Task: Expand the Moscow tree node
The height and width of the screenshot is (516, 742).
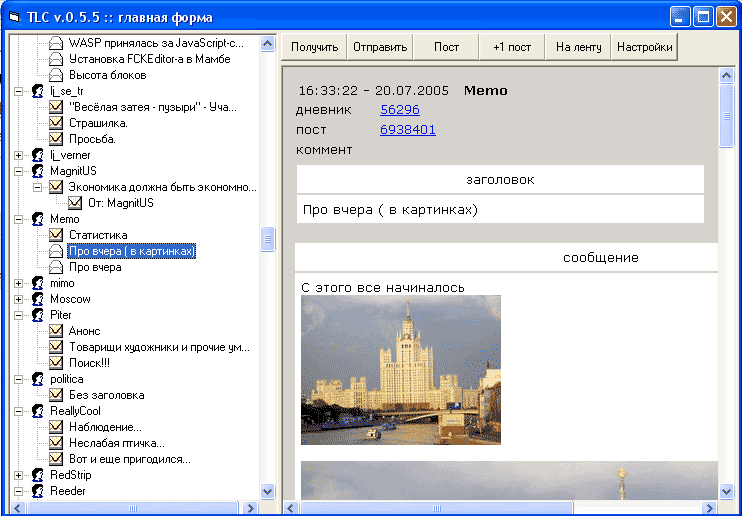Action: point(19,299)
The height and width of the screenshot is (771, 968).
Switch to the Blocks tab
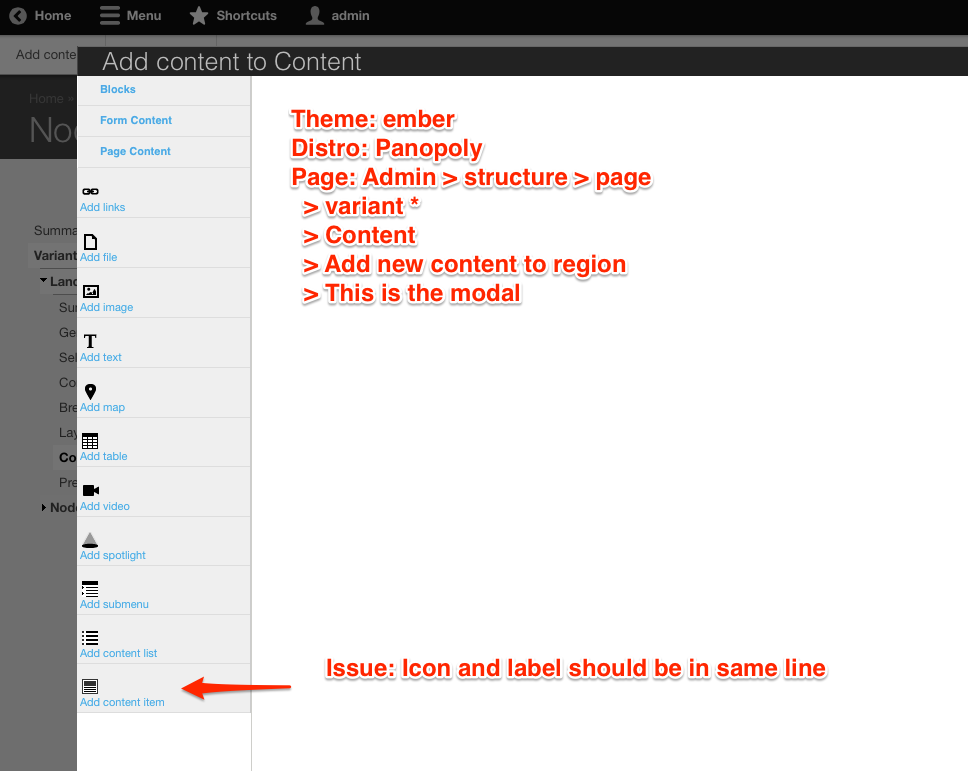(117, 89)
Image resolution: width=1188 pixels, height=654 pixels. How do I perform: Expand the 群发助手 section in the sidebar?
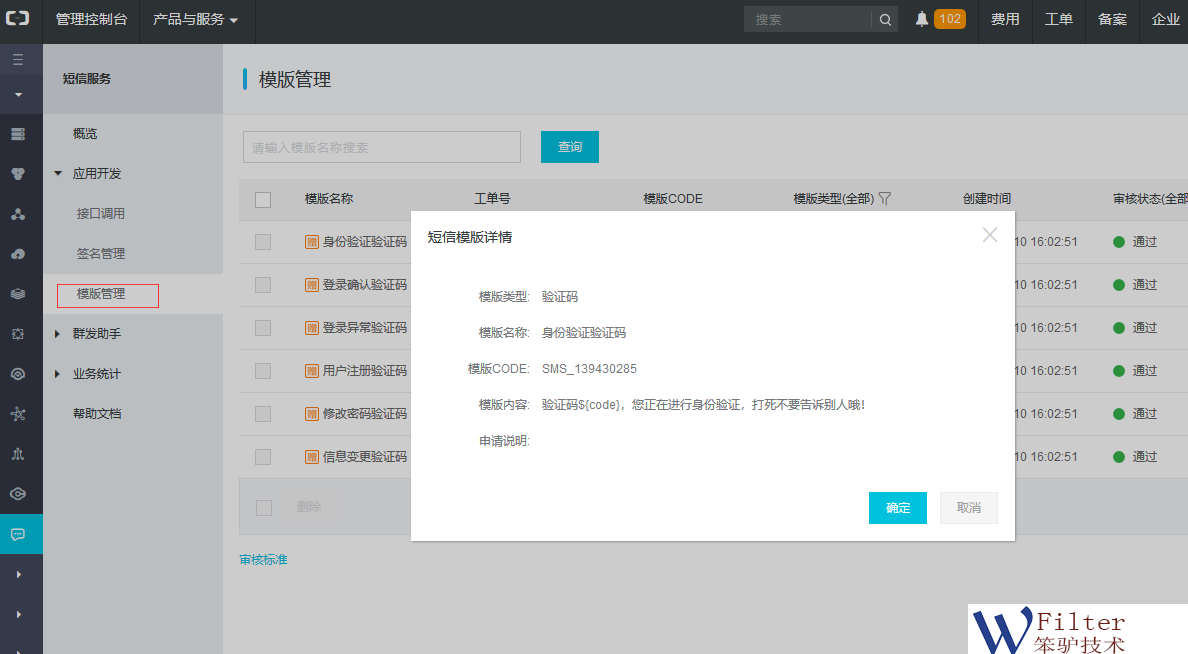(x=96, y=334)
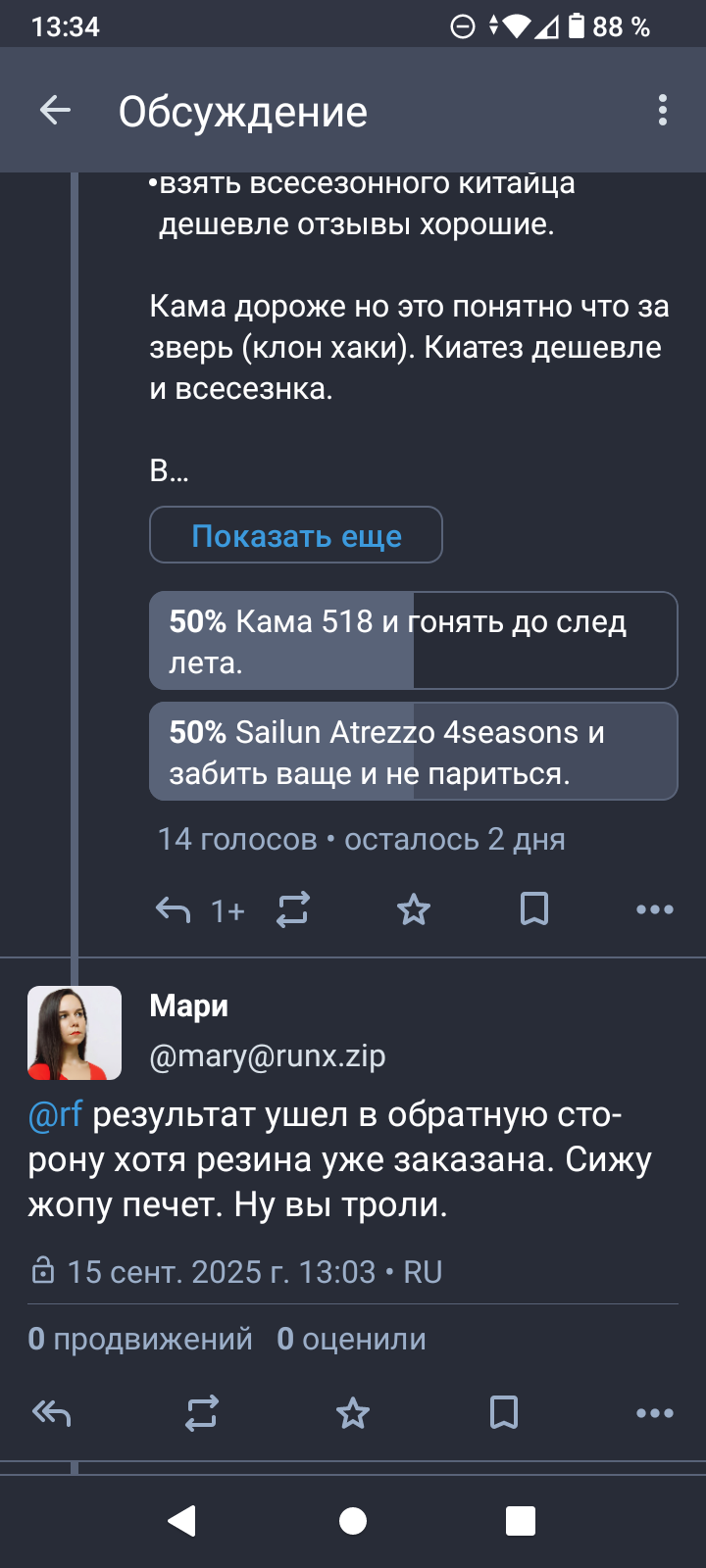The height and width of the screenshot is (1568, 706).
Task: Open more options for poll post
Action: pyautogui.click(x=654, y=910)

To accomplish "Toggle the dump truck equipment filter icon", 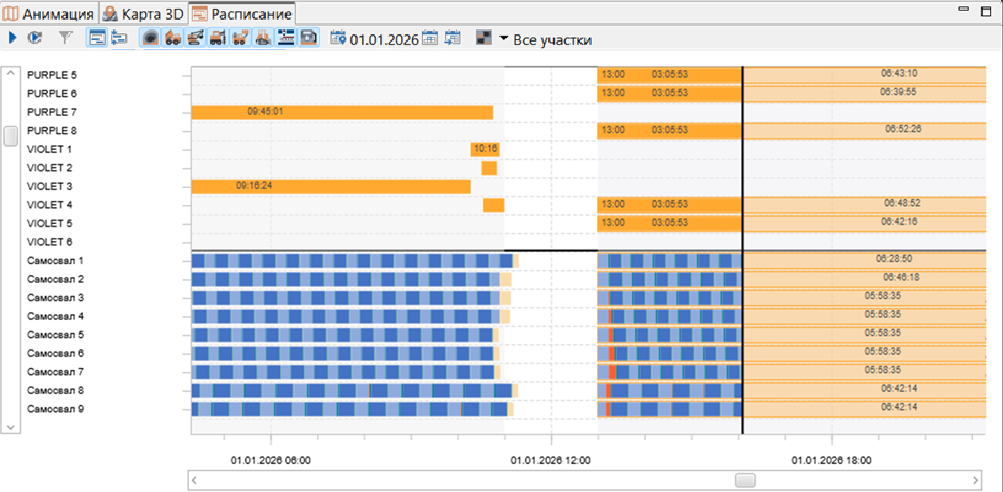I will (172, 38).
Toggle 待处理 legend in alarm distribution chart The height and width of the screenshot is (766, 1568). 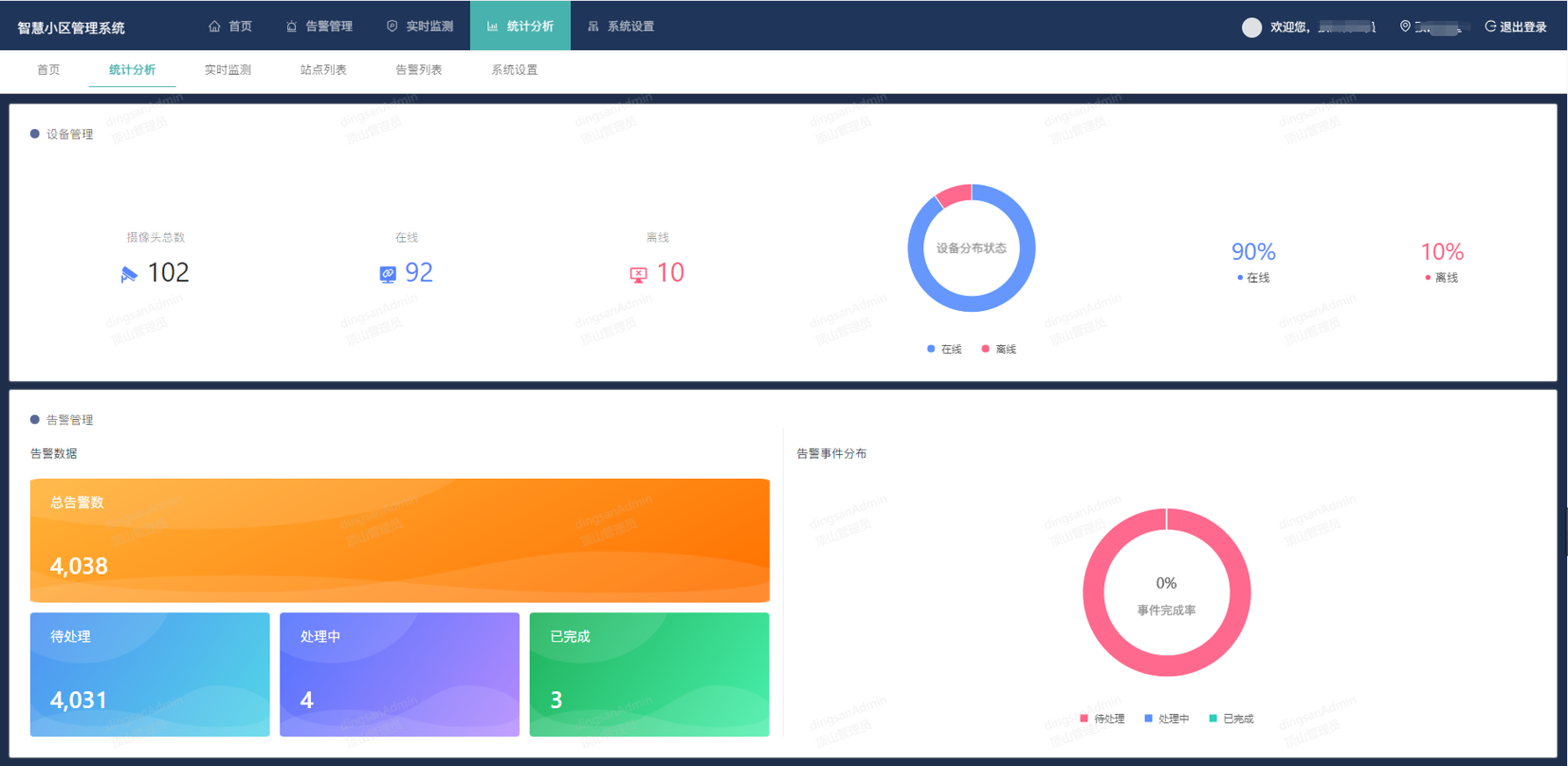click(x=1102, y=719)
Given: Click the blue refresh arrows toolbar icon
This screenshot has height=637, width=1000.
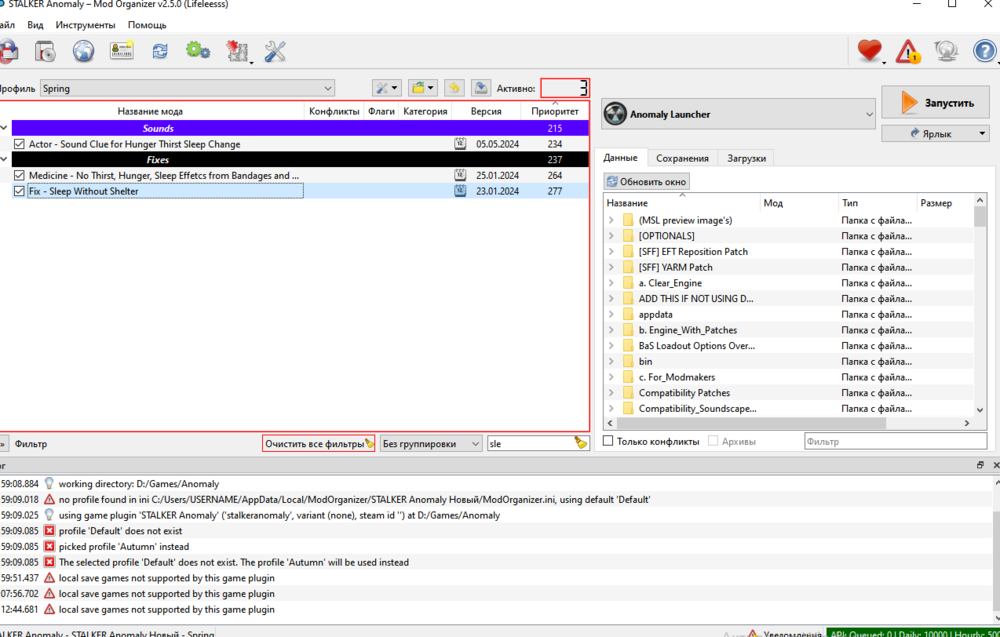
---
Counting both ends, reproduce word for word the lines from the line with "Given: Click the" to the final line of the listing above, skipping every picture.

Answer space:
Given: Click the blue refresh arrows toolbar icon
This screenshot has height=637, width=1000.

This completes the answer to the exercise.